As part of the review, we consulted widely with licence holders, local residents and many other groups or organisations that have an interest in Camden or with gambling. The consultation was carried out from 27 July 2012 to 07 September 2012.

You Said

When compared to previous consultations on the Gambling Policy, the results showed that there was increased concern in Camden about problem gambling and the harmful affect that this can have on peoples lives. This is an issue that we take very seriously and we believe that all gambling operators should act responsibly to prevent harm to their customers, which can include both residents in Camden and visitors to the borough.

We Did

Having listened to the responses of the consultation, we have strengthened the Policy to address problem gambling and the protection of vulnerable people in more detail. This includes setting out the issues that we believe can be a consequence of problem gambling, and the range of factors that we may take in to account when considering applications. We have also introduced a new appendix to the policy which gives details of organisations and services that can provide help and support to people who suffer from problem gambling.

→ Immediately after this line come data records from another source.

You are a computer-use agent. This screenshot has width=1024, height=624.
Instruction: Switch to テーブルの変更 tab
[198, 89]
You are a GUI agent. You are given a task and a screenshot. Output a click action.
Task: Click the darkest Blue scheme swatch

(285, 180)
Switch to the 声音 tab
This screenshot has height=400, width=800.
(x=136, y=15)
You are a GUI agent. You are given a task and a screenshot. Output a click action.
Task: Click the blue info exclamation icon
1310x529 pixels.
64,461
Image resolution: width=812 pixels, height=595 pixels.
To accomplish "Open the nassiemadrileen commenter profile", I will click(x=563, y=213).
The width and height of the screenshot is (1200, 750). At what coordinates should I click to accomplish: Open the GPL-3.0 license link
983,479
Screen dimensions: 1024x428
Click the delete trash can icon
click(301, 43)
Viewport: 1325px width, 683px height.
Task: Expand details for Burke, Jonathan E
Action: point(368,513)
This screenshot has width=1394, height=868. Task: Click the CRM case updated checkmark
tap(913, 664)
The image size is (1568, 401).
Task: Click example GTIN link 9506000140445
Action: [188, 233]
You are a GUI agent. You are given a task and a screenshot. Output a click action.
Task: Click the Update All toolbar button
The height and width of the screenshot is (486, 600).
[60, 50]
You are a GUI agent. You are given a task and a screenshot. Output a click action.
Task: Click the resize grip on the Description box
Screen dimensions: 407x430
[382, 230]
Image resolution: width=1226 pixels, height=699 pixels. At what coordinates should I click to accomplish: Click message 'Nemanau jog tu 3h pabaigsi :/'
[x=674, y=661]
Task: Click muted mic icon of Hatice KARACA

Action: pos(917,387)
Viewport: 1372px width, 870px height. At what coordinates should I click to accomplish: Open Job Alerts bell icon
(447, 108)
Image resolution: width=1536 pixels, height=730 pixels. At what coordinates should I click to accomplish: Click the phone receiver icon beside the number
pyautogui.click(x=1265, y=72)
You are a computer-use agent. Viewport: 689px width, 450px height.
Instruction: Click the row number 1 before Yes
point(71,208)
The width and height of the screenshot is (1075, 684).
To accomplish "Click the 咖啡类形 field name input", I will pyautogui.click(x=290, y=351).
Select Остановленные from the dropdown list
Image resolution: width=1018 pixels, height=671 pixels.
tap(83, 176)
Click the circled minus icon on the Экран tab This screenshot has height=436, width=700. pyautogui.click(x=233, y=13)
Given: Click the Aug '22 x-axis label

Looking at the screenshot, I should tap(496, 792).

Following the review of our Gambling Policy in 2012, a revised Policy was agreed by the Council on the 12th November 2012.

We Asked

As part of the consultation we asked 'Should the school be rebuilt and enlarged as part of a move to a new site within the proposed Hawley Wharf development?' and 'Should the school raise its age limit to admit junior pupils aged seven to 11 as well as infants?'

You Said

We received feedback indicating an overwhelming majority of respondents favoured the rebuilding and enlargement of the school, as well as raising its age limit to 11.

We Did

Following a decision made by Cabinet on 24 October 2012, it was agreed to give conditional approval to expand the school as part of a relocation to a site within Hawley Wharf subject to planning permission being granted and acquiring the site.